The change means that states that do not have sufficiently large cities or counties — or that have only one — will be able to designate up to two city or county issuers to use the program. Governors from each state will also be able to designate two bond issuers whose revenues come from operating government activities, like public transit, airports or toll facilities.
As a result, the biggest towns or counties in sparsely populated states like Wyoming, and bond issuers like New York’s subway system, may be able to sell debt to the Fed.
Pandemic-related shutdowns have slammed state and local government budgets, forcing local leaders to contend with delayed income tax payments and falling sales tax receipts just as health and public safety expenses climb significantly.
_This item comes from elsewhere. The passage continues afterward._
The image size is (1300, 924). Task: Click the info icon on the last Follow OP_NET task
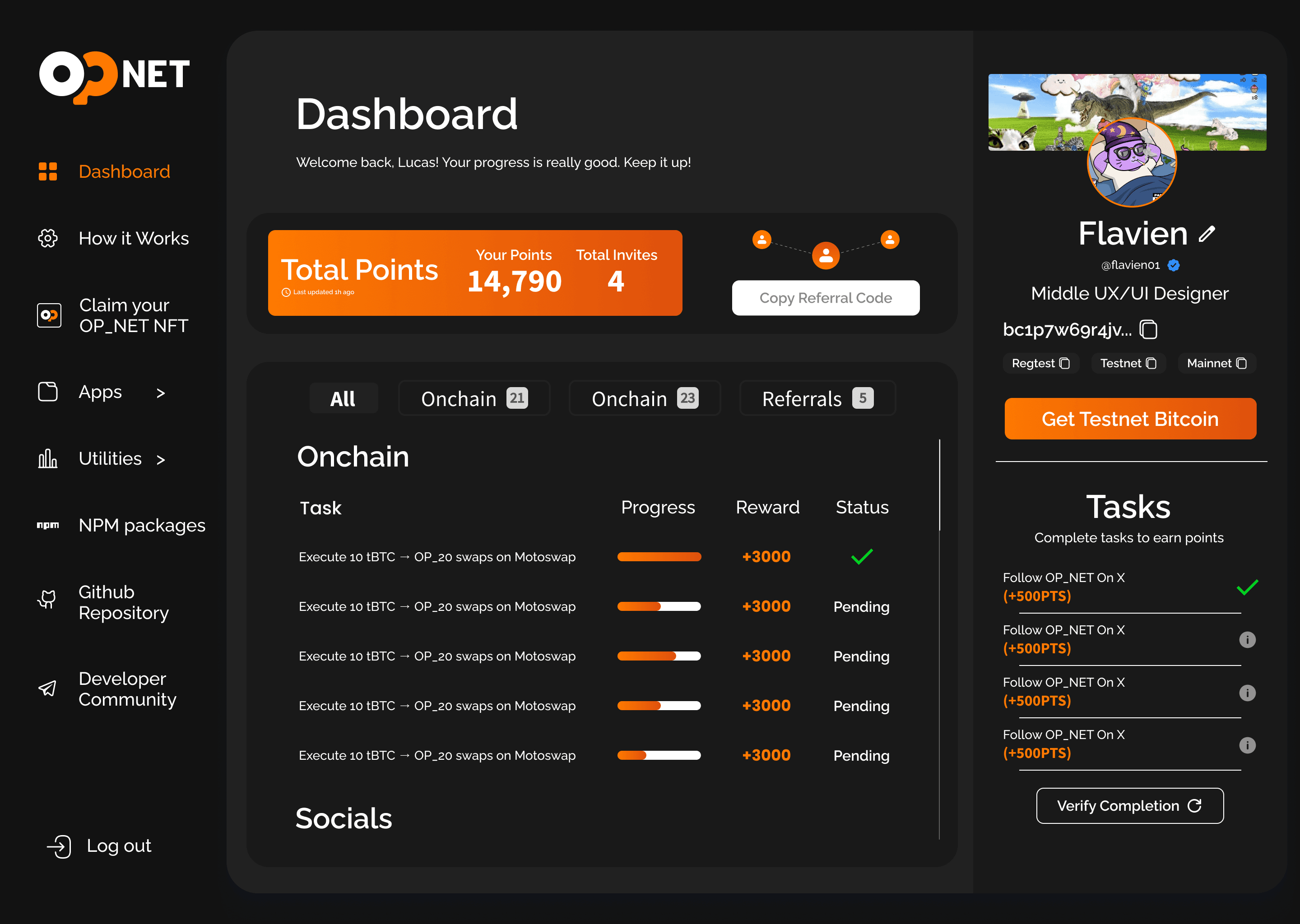(1247, 745)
The Fed is using its emergency lending powers, which it can tap at times of serious economic stress, to buy state and local debt as a way to keep the markets that governments use to raise cash functioning normally.
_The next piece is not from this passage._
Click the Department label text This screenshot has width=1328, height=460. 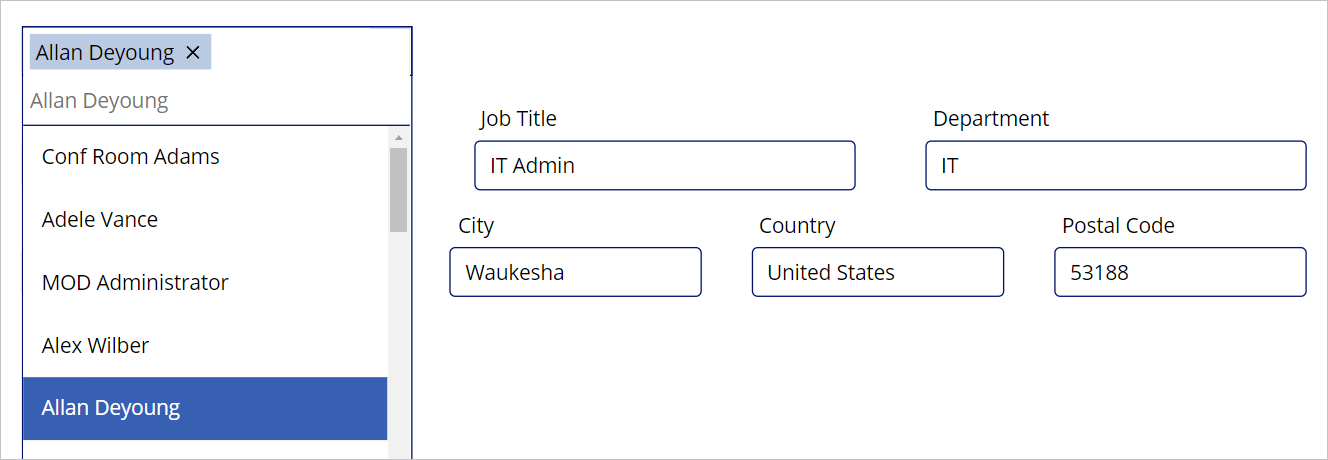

“State and local governments provide many of the critical services that people rely on,” Jerome H. Powell, the Fed chair, said last month in a “60 Minutes” interview, adding that it was a “tough time” for those governments. “So that’s one of the reasons why we’ve created a facility to lend money to them,” he said, “to get them through this period of low revenue.”
The Fed’s facility seems poised to help at least some states and large local governments raise short-term funding. Illinois has announced that it is tapping the program, and the Port Authority of New York and New Jersey said last week that its board had also given it permission to apply.
“The Municipal Liquidity Facility is an important and critically valuable short-term backup financial resource as the agency manages its cash flow during this crisis,” Rick Cotton, the Port Authority’s executive director, said in a statement.
New York’s Metropolitan Transportation Authority, which operates the subway system, had been pushing to be included in the Fed’s program, with the authority’s chief executive officer, Patrick Foye, calling the facility a “critical bridge to helping us through the Covid-19 pandemic” in a May 21 letter to Mr. Powell.
The authority could become eligible if Gov. Andrew M. Cuomo of New York designates the subway system one of the state’s two issuers.
But the Fed program may be a limited fix. Many state governments have balanced budget requirements that limit how extensively municipal issuers can take on debt to fund operations.
“State and local governments have to balance their budget, states do,” Mr. Powell said on “60 Minutes.” “And if they can’t do that, what they’ll do is they’ll lay people off and they’ll cut back on services.”
The Fed’s purchases — which could total up to $500 billion — are protected against loss by $35 billion in backing from the Treasury Department, a portion of a $454 billion pot Congress earmarked to support Fed lending programs in the $2 trillion stimulus package.
The facility purchasing the municipal notes, a special-purpose vehicle, became operational on May 26, according to a Fed question-and-answer sheet.